Breton, Ray. (1964). Institutional Completeness of Ethnic Communities and the Personal Relations of Immigrants. American Journal of Sociology, 70, 193-205.
- Keywords: Ethnicity, immigrant experience, community building.
- Timeline: Early 1960s.
- Summary: Regarding community building, Breton notes: “In other words, the existence of an institution in the group would tend to have the observed effect on the cohesiveness of the ethnic group” (p. 197). Breton goes on to state: “The degree of institutional completeness of an immigrant’s ethnic community is one of the main factors determining the direction of the change in the composition of his personal relations” (p. 202).
Brotz, H. (1986). Multiculturalism in Canada: A muddle. Canadian Public Policy, 6, 41-46.
- Keywords: Multiculturalism.
- Timeline: 1970s-1980s.
- Summary: Brotz critiques multiculturalism policy in Canada: “Culture is a term which originated in German thought in the eighteenth century as something to be contrasted with and opposed to civilization … Then, towards the end of the nineteenth century, the term culture became taken over by English-speaking anthropologists who began to use it under the impress of an empiricist methodology on the one hand cultural relativism on the other. Everyone had a culture – empiricism. Every culture was equal – relativism” (p. 42).
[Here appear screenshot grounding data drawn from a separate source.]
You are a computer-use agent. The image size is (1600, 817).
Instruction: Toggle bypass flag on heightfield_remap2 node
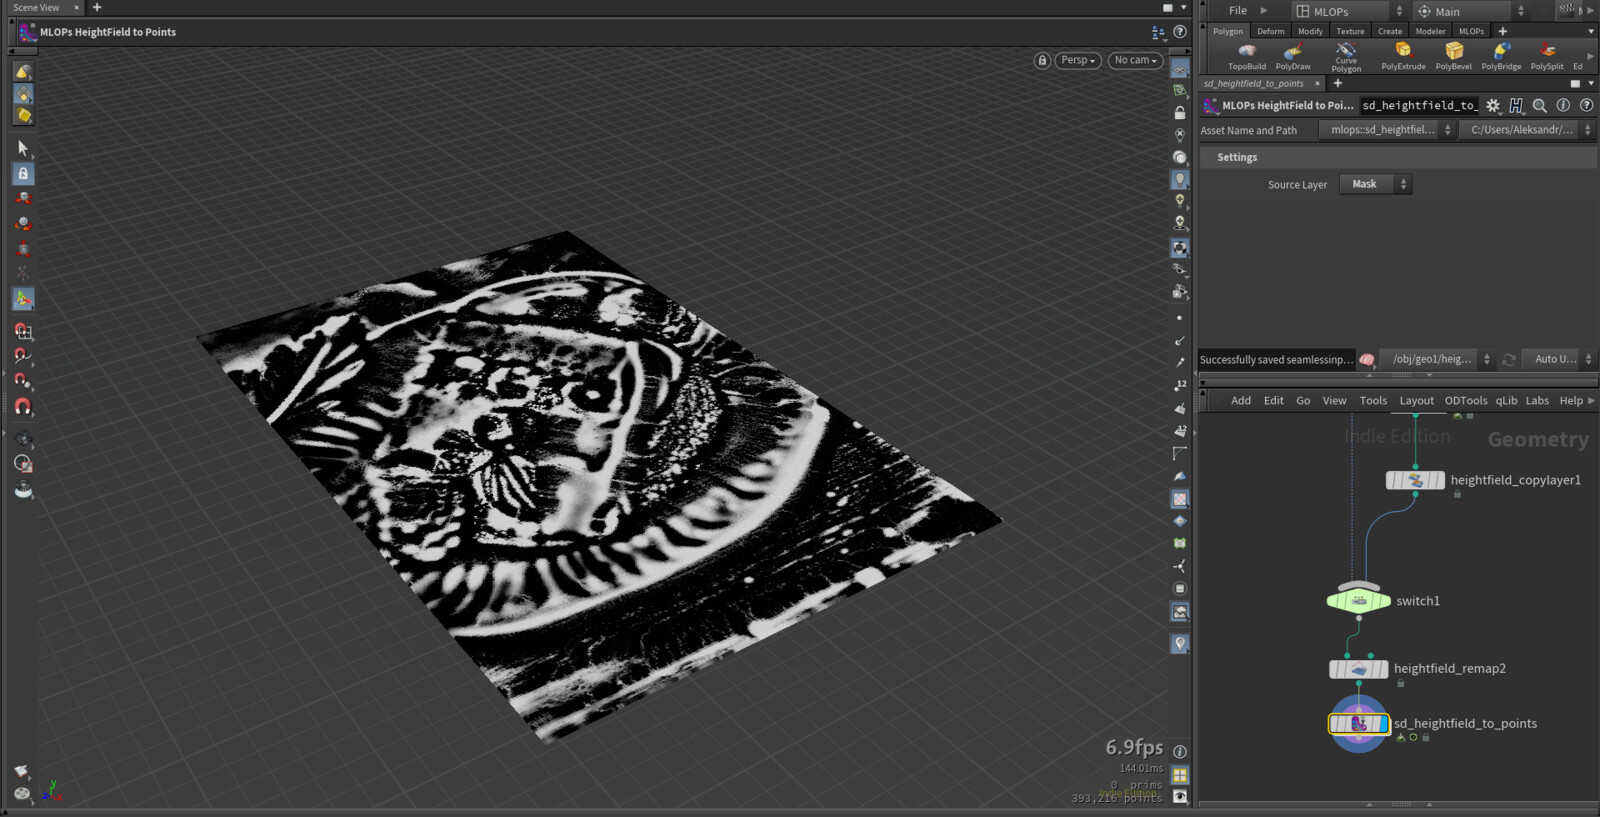tap(1335, 669)
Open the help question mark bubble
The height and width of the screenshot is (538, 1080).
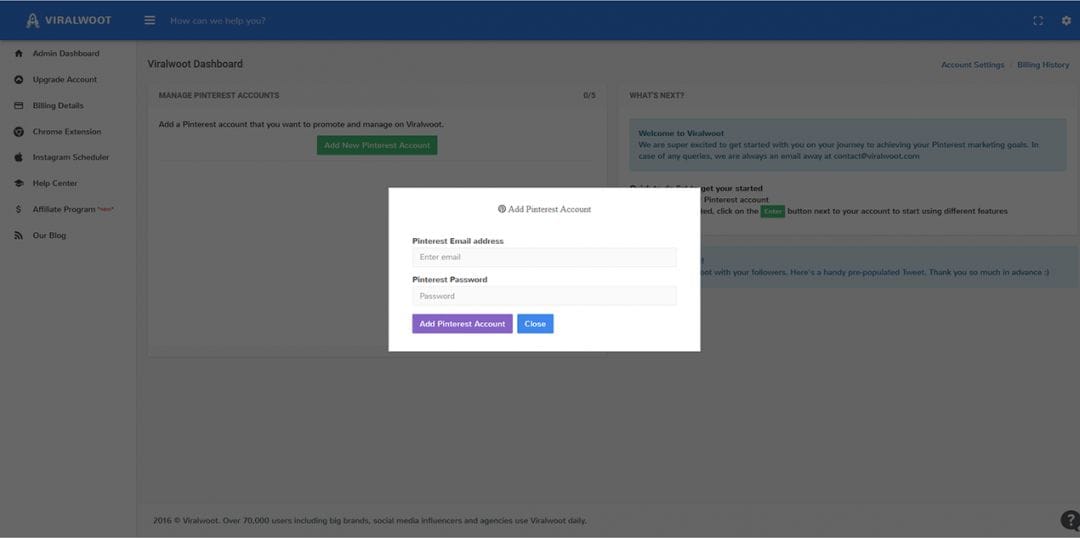(x=1069, y=520)
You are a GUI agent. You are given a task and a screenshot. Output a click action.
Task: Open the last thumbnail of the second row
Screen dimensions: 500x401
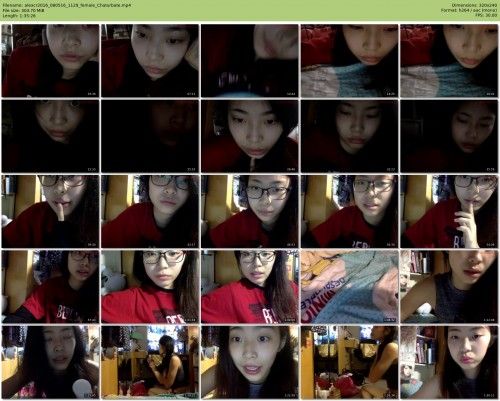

Brouwer, R.C. (1998). A disgrace to ‘Christian Canada’: Protestant foreign missionary concerns about the treatment of South Asians in Canada, 1907-1940. In F. Iacovetta (Ed.), A Nation of Immigrants. Toronto: University of Toronto Press. (361-383)
- Keywords: South Asian, racism, exclusion, community building.
- Timeline: 1907-1940.
- Summary: Brouwer chronicles the challenges faced by South Asian immigrants to Canada between 1907 and 1940: “In the face of the hostility they encountered in Canada, the South Asians did not adopt the role of ‘passive Orientals.’ Nor did they abandon their religious and national identity. Instead, they closed ranks and they learned to do what many another missonized group inside and outside Canada had long since learned to do: gain strength from the services and friendships provided by Christian missionaries without necessarily yielding to their ultimate religious and cultural goals” (p. 378).
Burnet, J. (1979). Myths and multiculturalism. Canadian Journal of Education, 4, 43-58.
- Keywords: Multiculturalism, education, Bi-Bi Commission.
- Timeline: 1970s.
- Summary: Burnet identifies the Bi-Bi commission as a key moment of ethno-cultural awareness in Canada: “In the end the Commission [Royal Commission on Bilingualism and Biculturalism] devoted Book 4 of its Report to the other ethnic groups, presenting an account based on a small amount of research devoted to them” (p. 46). Burnet goes on to note: “An ethnic group is made up of those who share a feeling of peoplehood” (p. 50).